Nel dibattito odierno sulla potenza del digitale e dell’intelligenza artificiale il filosofo, psicoanalista e neurofisiologo Miguel Benasayag ha portato significativamente l’attenzione sulla differenza fondamentale tra la macchina e il vivente: quest’ultimo è dotato di una natura e di una singolarità finita, che “non è un confine, ma il limite che permette di dare senso al qui e ora” (cfr. M. Benasayag, Fiducia nella nostra stupidità, in Contemporaneaweb.org, 2. Intelligenza artificiale. Un approccio umanistico, n. 7; Id., La macchina del mondo, a cura di S. Filippi, Tracce, febbraio 2024).



Nel secolo scorso Robert Spaemann ha concepito una profonda filosofia del vivente, secondo cui ogni singolo essere vivente è orientato ad un fine e vi tende normalmente, cioè non in modo meramente statistico, ma secondo una finalità inscritta nella sua natura. Il fine naturale di ogni vivente, inoltre, è ultimamente sovrabbracciato e fondato nel fine trascendente della partecipazione a Dio, Sommo Bene (cfr. R. Spaemann, R. Löw, Fini naturali. Storia e riscoperta del pensiero teleologico, Milano 2013). Ciò vale in modo eminente per l’uomo: il Padre ha creato tutti gli esseri e, in particolare, tutte le persone umane in Gesù Cristo, per mezzo di Lui e in vista di Lui (Gv 1,3; 1Cor 8,6; Col 1,16). Egli è “il Primo e l’Ultimo, il Principio e il Fine” (Ap 22,13).



La simulazione statistica della macchina nei confronti del vivente nelle sue molteplici forme e funzioni, per quanto diventi giorno dopo giorno sempre più sofisticata, non può ultimamente eguagliare la natura del vivente in generale né, a maggior ragione, la natura spirituale dell’uomo, il quale non solo è orientato all’essere e alla vita, ma è rivolto innanzitutto alla comunione con le Persone divine e con le persone umane. In questa prospettiva, la ricostruzione artificiale dell’uomo a partire da una sua facoltà, come l’intelligenza, muove dalla falsa premessa che la cifra originaria e definiente l’uomo sia l’intelletto, la coscienza o il linguaggio. Ma è falso credere che l’uomo sia il suo intelletto: la relazione interpersonale è più originaria della facoltà dell’intelletto, come dimostra il fatto che la razionalità e l’intelligenza nell’uomo si sviluppano solo all’interno di un linguaggio e, dunque, solo in presenza di e in relazione con (almeno) un’altra persona. La Comunione delle Persone è all’origine dell’essere l’uomo una persona creata, della sua relazionalità e della sua natura razionale.
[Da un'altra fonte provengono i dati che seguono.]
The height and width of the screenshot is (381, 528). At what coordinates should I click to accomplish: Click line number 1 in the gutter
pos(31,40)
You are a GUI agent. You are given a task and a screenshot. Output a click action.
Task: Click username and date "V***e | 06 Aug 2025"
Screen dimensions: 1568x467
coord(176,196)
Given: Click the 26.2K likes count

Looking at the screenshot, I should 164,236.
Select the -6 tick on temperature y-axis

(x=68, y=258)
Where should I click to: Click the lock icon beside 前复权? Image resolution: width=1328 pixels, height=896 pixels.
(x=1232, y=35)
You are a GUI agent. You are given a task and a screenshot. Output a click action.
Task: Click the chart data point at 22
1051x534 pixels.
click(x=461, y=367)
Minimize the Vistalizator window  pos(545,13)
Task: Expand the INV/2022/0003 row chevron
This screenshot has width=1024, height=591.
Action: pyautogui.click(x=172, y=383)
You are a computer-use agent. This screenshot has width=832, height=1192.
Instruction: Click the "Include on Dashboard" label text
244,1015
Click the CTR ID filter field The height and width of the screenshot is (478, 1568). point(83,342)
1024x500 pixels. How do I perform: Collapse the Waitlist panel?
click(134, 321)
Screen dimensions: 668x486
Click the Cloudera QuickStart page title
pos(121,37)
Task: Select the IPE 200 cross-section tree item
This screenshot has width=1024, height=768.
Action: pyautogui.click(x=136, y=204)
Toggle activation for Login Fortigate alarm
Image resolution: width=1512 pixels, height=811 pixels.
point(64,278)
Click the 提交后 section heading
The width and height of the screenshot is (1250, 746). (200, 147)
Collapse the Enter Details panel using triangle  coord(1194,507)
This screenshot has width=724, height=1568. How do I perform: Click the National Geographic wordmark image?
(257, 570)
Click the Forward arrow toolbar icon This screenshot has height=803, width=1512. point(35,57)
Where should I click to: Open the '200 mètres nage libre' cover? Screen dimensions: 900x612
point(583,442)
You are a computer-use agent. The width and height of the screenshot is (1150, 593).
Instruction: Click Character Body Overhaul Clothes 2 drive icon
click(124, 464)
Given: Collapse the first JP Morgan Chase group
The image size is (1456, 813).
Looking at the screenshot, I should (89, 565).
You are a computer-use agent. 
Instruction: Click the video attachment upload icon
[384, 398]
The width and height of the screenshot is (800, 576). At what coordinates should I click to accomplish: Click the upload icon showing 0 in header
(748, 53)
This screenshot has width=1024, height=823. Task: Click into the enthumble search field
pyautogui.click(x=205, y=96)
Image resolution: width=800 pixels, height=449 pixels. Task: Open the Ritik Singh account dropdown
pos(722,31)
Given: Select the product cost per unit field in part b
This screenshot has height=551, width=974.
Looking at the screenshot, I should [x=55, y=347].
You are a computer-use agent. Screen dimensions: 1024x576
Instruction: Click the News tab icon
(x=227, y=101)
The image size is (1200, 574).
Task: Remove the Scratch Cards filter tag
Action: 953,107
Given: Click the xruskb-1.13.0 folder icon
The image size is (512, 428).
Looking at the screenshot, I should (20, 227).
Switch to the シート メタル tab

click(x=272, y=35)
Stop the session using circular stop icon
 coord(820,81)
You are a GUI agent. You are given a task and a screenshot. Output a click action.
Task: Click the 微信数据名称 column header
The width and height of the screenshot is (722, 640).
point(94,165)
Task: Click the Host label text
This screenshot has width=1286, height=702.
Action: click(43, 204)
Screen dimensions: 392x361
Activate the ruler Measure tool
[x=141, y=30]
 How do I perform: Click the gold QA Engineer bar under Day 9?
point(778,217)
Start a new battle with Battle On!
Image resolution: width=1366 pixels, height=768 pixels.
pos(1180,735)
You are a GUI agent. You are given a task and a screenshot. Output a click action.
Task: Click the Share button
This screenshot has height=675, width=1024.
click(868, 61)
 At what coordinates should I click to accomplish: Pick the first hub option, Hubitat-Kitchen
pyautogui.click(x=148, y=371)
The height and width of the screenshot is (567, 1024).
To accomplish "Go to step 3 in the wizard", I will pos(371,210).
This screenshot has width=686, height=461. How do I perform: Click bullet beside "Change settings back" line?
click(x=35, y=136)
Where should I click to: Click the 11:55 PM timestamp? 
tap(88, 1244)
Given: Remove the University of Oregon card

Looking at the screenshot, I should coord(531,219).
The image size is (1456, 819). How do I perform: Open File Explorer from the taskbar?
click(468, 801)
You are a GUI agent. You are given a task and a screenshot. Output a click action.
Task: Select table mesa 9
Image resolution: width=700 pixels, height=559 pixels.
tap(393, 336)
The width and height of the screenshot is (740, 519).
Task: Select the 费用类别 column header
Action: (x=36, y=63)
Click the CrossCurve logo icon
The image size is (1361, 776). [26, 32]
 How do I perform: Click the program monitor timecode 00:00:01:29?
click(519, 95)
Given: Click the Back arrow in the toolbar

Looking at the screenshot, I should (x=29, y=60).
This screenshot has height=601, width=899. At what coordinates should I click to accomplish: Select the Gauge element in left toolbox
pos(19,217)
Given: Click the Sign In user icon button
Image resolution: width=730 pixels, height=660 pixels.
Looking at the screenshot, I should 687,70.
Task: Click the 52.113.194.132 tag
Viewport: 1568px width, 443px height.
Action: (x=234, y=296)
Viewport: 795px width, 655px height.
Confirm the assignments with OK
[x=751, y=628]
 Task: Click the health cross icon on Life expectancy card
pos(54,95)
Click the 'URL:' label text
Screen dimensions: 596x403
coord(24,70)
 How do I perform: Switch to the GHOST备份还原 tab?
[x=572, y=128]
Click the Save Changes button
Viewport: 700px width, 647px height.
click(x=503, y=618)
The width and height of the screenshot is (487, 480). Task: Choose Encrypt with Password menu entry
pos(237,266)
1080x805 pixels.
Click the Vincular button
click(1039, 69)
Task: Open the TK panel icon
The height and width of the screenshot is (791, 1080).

Riflettendo sull’ideologia sottesa al progresso tecno-scientifico contemporaneo, Benasayag afferma che “il transumanesimo parla di una vita senza morte e quindi di una ‘non vita’, senza limiti. Il limite struttura uno spazio, mentre il confine ci impedisce di sviluppare la nostra potenza. Nella nostra epoca tutti i limiti che strutturano la vita e la società sono considerati come dei confini, quindi da abolire. […] Questo messaggio secondo cui non ci sono limiti, ma solamente confini, è una barbarie”.

Il Progresso della Scienza assurto a dogma incontestabile, proclive a trasgredire i limiti e il logos della natura umana, è influenzato da un pensiero di origine gnostica, secondo cui – come hanno ben mostrato, nel secolo scorso, il teologo e biblista gesuita belga Ignace de la Potterie e il filosofo italiano Emanuele Samek Lodovici – la via della conoscenza della verità consiste in un “andare oltre”, in un oltrepassamento di sé e del mondo verso l’alto, dato che per il dualismo gnostico il luogo della verità è il mondo di lassù (Pistis Sophia, 6). Nel suo conoscere la verità – osserva de la Potterie – il cristiano, invece, a differenza dello gnostico, non va mai oltre, ma rimane in Gesù Cristo (Gv 15; 1Gv 2,24), il quale disse: “Io sono la Via, la Verità e la Vita” (Gv 14,6) e, proprio rimanendo in Lui, trova la gioia piena (1Gv 1,4).

Difficile non scorgere perlomeno un elemento di larvato neognosticismo nel titanico programma di ricerca di un’“intelligenza artificiale generale” (AGI), che Ian Hogarth ha definito qualche tempo fa sul Financial Times una “God-like AI”, cioè un “computer superintelligente che apprende e si sviluppa autonomamente, che comprende il suo ambiente senza bisogno di supervisione e che trasforma il mondo attorno a sé” (I. Hogarth, We must slow down the race to God-like AI, Financial Times, 13/04/2023).

Da parte sua, il teologo e filosofo francescano padre Paolo Benanti ha recentemente affermato sul Times: “C’è un paternalismo nella Silicon Valley, una tendenza a giocare ad essere Dio, vale a dire un desiderio di fare il bene per gli uomini sia che ad essi piaccia o meno, ed è ciò che voglio contestare” (T. Kington, Stop playing God, Pope’s adviser tells tech titans, The Times, 19/01/2024). Nel dibattito sul rapporto “uomo-macchina” Benanti pone l’accento sull’uomo: in quest’ottica, la questione principale riguarda il modo dell’uso che l’uomo fa e farà dell’IA, ad esempio per un motivo intrinsecamente cattivo, e non l’IA stessa.

Un aforisma attribuito a F.M. Dostoevskij suona più o meno così: “Quelli che vanno spesso al confine, passano sempre il limite”. Nella natura spirituale dell’uomo è stato posto un limite creaturale che non può essere in nessun modo oltrepassato, poiché esso, in quanto legge stabilita dal Creatore, dona senso e significato a tutto ciò che l’uomo vive, opera, produce. C.S. Lewis, R. Spaemann e altri attenti osservatori ci aiutano a ricordare oggi che questo limite va osservato e salvaguardato anche nella ricerca scientifica dell’uomo sull’IA e nel suo uso, a fronte di rovinose, attuali spinte neognostiche ad “andare oltre”, insite in un certo tipo di fanatismo religioso chiamato “Ordine e Progresso” scientifico a qualunque costo (e i capitali nel settore non mancano).